• Directions
Rewrite the records from the line with "This screenshot has height=755, width=1024." through the line with "Open the Seasonalities menu item", renaming "Seasonalities" to "Holidays" and leaving everything else unchanged.

• Input for this task
┌──

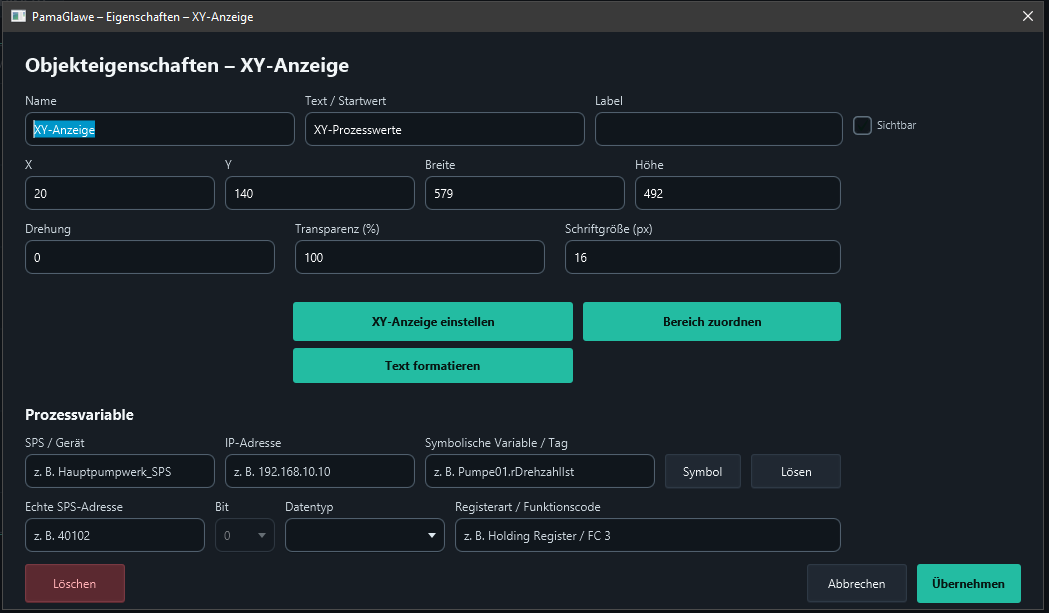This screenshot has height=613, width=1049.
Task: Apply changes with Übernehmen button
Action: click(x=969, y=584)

└──
┌──

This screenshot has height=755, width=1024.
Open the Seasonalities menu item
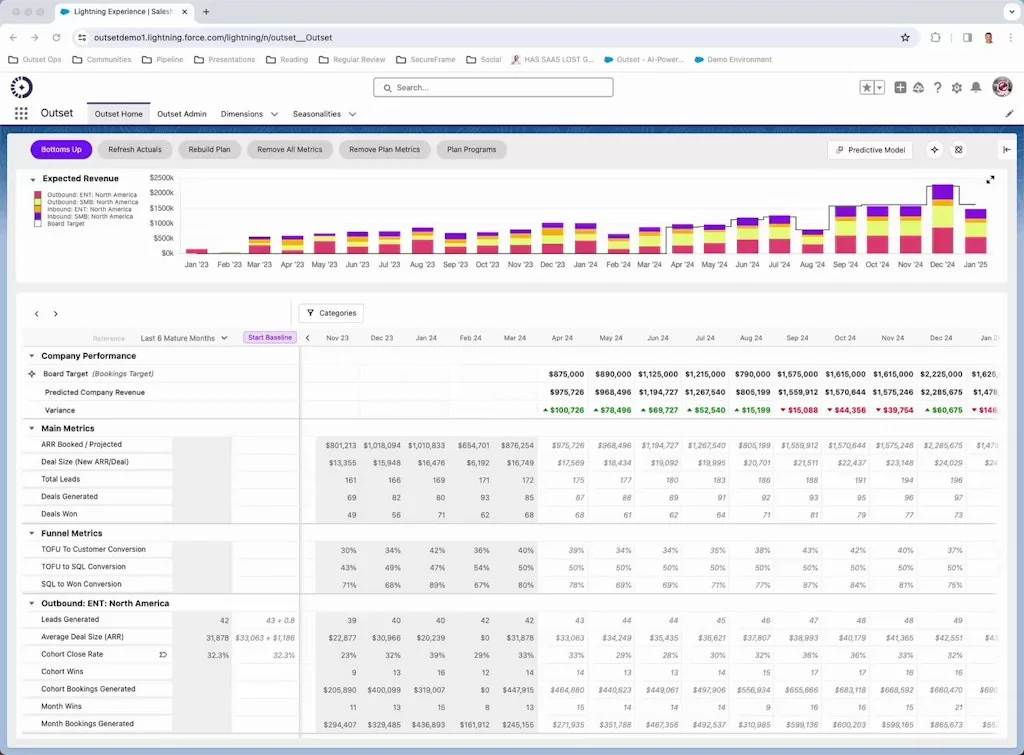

└──
┌──

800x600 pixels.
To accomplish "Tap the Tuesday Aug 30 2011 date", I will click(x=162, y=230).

└──

• Exercise solution
This screenshot has height=755, width=1024.
Open the Holidays menu item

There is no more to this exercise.